Arijit is resigned to the fact that he might not be able to see his parents in the near future. “Having elderly parents fending for themselves in this crisis is scary. Every day we are left to wonder what’s coming. Not to say that it is beginning to have telling effects on our lives.”
Any travel plans for North Carolina-based Saran Sanmugam remains out of bound at present. The last time he visited his family in India was November 2019. “My brothers live in Pondicherry and Pune, while my in-laws live in New Delhi. I have accepted that I won’t be able to visit them any time soon and although I did not personally suffer any grief, I can’t help but feel concerned. The virus is merciless. It spares no one.” Like many others, he is desperately trying to help in way he can: by supporting charities.
It’s two years since Dubai-based Shalini Menezes has been home to Mumbai and she believes that, given the current scenario, home has become a distant dream. “My ageing parents live in Mumbai and my biggest fear is that I cannot be with them if the worst happens. It is natural these days to fear the worst when I hear my phone ring.”
Considering that the current uncertainty leaves no scope or hope of meeting friends or family in the near future, Shalini decided to reconnect with family or friends around the globe just to keep the feeling of closeness going. She says it is the best way to keep your mind at peace. “Seeing the plight of my countrymen struggling for basic care made me realise the privileges we have here. My parents have switched their lives to online now. They are afraid to step outside their homes.”
Managing grief is essential
Majority of those who seek help these days are struggling with anxiety and traumatic losses, explains Farah Dahabi, Dubai-based grief and trauma specialist at The Lighthouse Arabia. She firmly believes that declining mental health is the hidden undertow of the Covid rise. “Each person’s reaction to the situation is as unique as their fingerprint. Many are fearful, worried, angry, and sad, while others describe feeling numb, empty, exhausted, and struggling to concentrate.”

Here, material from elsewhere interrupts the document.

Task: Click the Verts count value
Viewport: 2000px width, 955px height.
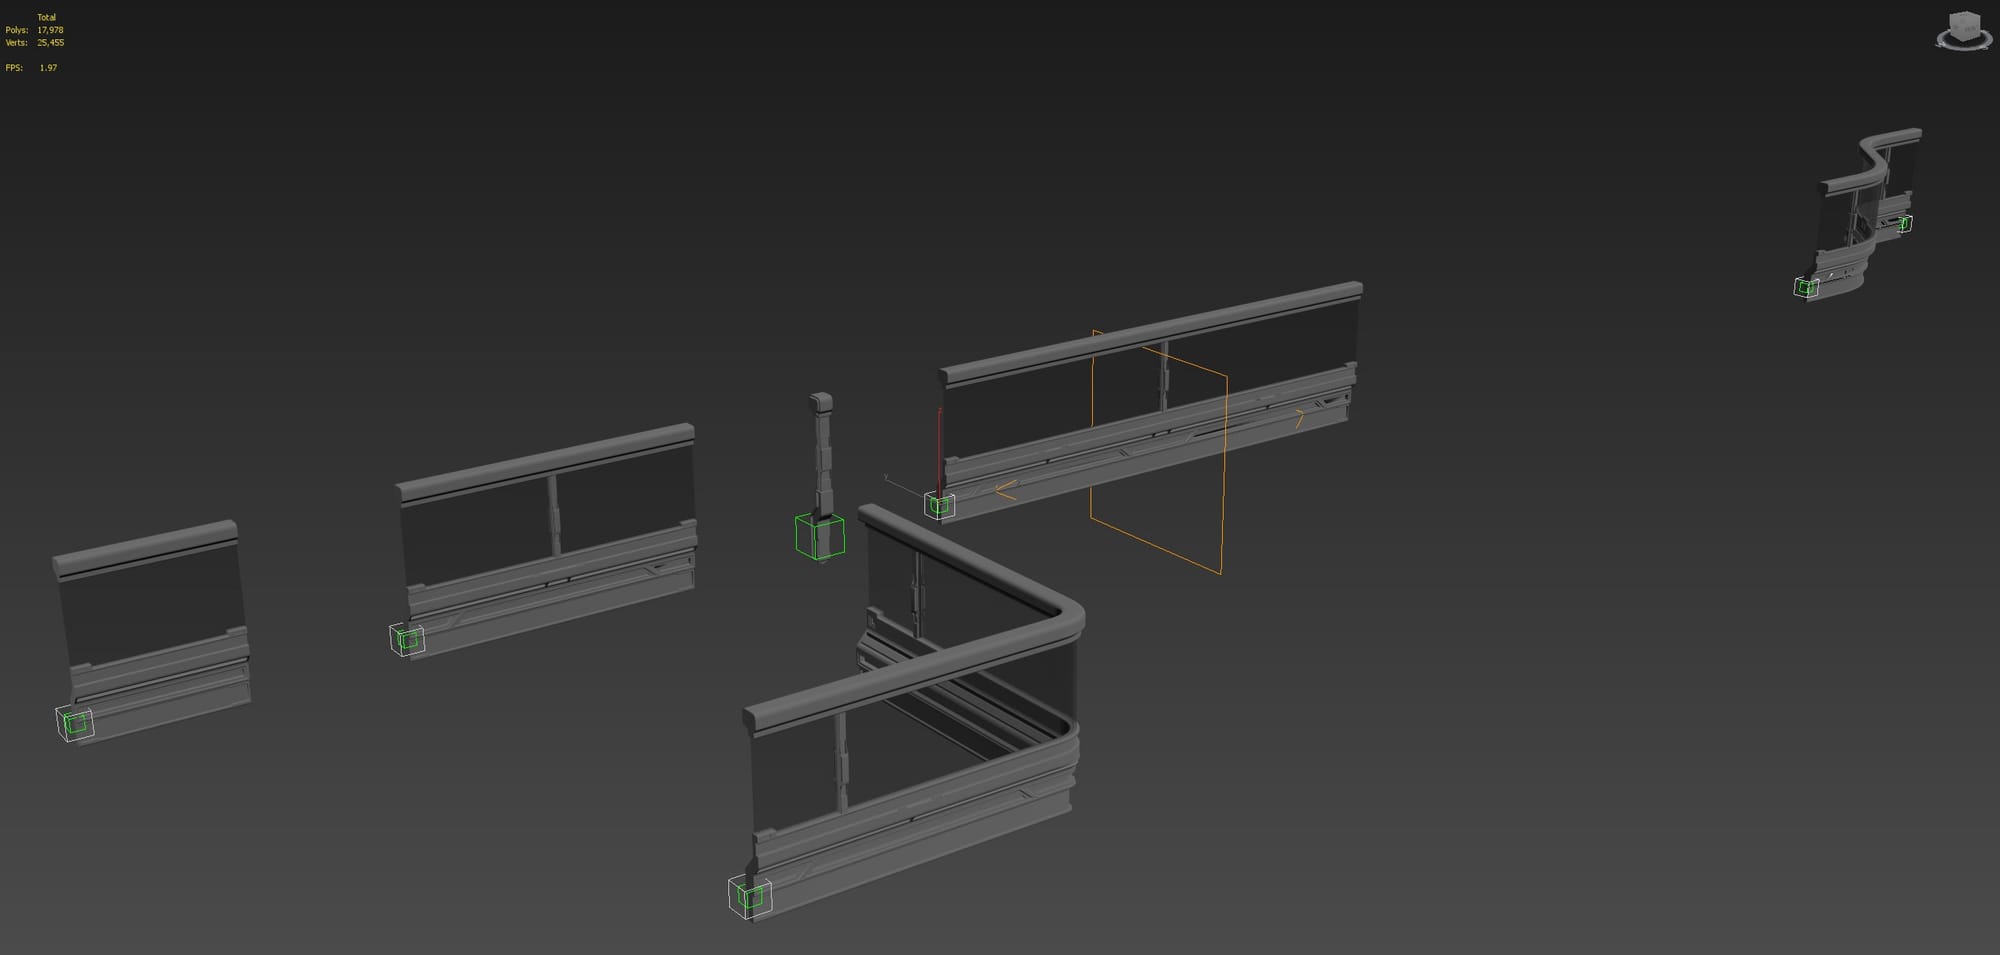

She explains grief is not just a sad time that people push through to get through to the other side; rather, it is a complete reconstruction of self. “The only cure to grief is to grieve with self-compassion. While nothing ‘fixes’ or ‘solves’ grief, a counselling helps you navigate this unknown and sometimes hostile terrain.”
Rallying for a cause
The Indian diaspora in Dubai, that includes me, for whom the thought that home used to be “three hours away” but is now in a different realm, is panic-inducing. In recent times, grief and support groups on FB and WhatsApp have been marshalling forces to provide much-needed comfort to people whose lives have changed for the worse — both here and at home. The growing request for oxygen concentrators and Remdesivir is passed on or addressed promptly. The frustration is spurring many into action. Strangers are checking on one another, even if it is with a simple “Is everything okay?”
Every call I receive begins with “Is everyone safe at home?” I am relieved to say yes, but there is a nagging fear. Strangers in coffee shops walk up to me with concern, offering moral support. I tell them, like the rest of my countrymen, I am waiting, watching and wondering what’s coming.
Before the pandemic, I made it a point to switch off my phone after 8pm. “Me time,” I called it. But now my phone is on and always charged… I am even thankful when a midnight call turns out to be a random Internet caller from Senegal.